И я стала читать. Я прочла о смерти отца Сабеллы, который оставил вдову с двухлетней дочерью, о других пострадавших, о страховке, которую пришлось выплатить компании. А в самом конце заметки я прочитала: «Больше, чем кому бы то ни было, повезло Даниэлю Винсенту, который тоже должен был оказаться в злосчастной шахте, но в тот день не вышел на работу, и мастер нашел ему замену. Но на этом везение Винсента, переселенца с другой планеты, живущего в Восточном уже пять лет, не закончилось— его двенадцатилетний сын, пропавший два дня назад, вчера вернулся домой живым и здоровым. У Винсента есть еще один ребенок, тоже мальчик, всего одного года от роду».

Джейс нажал кнопку, и экран очистился. Таким же пустым и чистым стал и мой разум, поэтому, когда Джейсон начал свой рассказ, я не столько слышала его, сколько видела то, о чем он говорит, на белом экране перед внутренним взором.

Даниэль Винсент прибыл с семьей на Новый Марс в надежде разбогатеть на рудных разработках — тогда планета переживала своего рода медную лихорадку. Но горное дело, обогатившее многих, разорило Винсента, так что в конце концов ему пришлось работать на компанию в Восточном, чтобы покрыть расходы. Для Даниэля, бродяги по натуре, пять лет были очень большим сроком. И всю свою обиду на судьбу он изливал на старшего сына, Джейсона. Шлепки и подзатыльники, которыми Даниэль осыпал сына, еще нельзя было назвать побоями, но все же они были весьма нешуточными. С их помощью неудачливый горнодобытчик не столько причинял физическую боль, сколько выражал нелюбовь, которую испытывал к своему старшему сыну. Потом в семье родился второй ребенок, и по отношению к младшему сыну у Винсента-старшего проснулись родительские чувства.
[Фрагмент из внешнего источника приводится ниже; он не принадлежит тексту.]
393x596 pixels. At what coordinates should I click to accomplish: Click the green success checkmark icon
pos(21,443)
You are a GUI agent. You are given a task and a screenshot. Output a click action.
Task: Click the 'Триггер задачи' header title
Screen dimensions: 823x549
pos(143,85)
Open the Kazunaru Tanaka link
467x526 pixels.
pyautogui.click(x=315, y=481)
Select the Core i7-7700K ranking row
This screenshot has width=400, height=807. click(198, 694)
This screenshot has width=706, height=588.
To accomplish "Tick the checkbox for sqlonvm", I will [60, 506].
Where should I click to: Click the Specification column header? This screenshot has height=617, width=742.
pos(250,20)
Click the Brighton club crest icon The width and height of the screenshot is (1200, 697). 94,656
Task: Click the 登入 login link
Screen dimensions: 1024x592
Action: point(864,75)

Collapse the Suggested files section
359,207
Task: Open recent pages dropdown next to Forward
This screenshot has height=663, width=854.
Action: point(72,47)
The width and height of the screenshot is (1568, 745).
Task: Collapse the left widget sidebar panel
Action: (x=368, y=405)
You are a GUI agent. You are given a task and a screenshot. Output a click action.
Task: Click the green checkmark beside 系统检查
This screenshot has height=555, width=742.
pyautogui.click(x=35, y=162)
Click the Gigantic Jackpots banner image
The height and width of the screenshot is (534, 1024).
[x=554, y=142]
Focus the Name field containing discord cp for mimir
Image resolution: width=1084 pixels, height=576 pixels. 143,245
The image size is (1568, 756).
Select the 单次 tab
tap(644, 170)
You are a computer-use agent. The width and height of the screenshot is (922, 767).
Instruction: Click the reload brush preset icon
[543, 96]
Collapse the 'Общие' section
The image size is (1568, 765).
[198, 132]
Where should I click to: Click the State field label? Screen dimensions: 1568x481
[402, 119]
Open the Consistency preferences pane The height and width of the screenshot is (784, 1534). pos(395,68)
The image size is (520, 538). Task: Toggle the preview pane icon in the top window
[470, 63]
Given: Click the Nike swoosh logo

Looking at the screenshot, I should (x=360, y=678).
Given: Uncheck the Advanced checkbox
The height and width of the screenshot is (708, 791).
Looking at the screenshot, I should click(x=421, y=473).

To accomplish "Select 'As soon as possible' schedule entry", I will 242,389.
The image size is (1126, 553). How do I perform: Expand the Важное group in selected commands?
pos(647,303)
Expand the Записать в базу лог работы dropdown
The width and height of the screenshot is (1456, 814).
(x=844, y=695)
Джейсону и прежде жилось несладко, но в тот год его жизнь превратилась в сущий ад. Младшего сына назвали Сэндом — Даниэля тогда почему-то, возможно, спьяну, потянуло на романтику. Сэнд в семье считался благословением, старший же сын так и остался проклятьем. Джейсон шатался по округе с компанией хулиганов, из тех, что были чумой любого колониального поселения, едва оно приближалось к статусу города. В конце концов однажды на закате Джейсон не вернулся домой, где отродясь не видел ничего хорошего и где его ждали обычные подзатыльники. Вместо этого он ушел за поселок — лазать по пересохшим марсианским каналам. У старой каменоломни его нога провалилась сквозь груду местной породы, разъеденной эрозией и влагой восстановленной атмосферы, и там, где осыпались камни, открылось отверстие, ведущее в темноту. Но для Джейсона это было укрытие, место, где можно переночевать. Он полез в нору, а когда путь ему преградила плита, перелез через нее. По другую сторону оказалось что-то вроде святилища.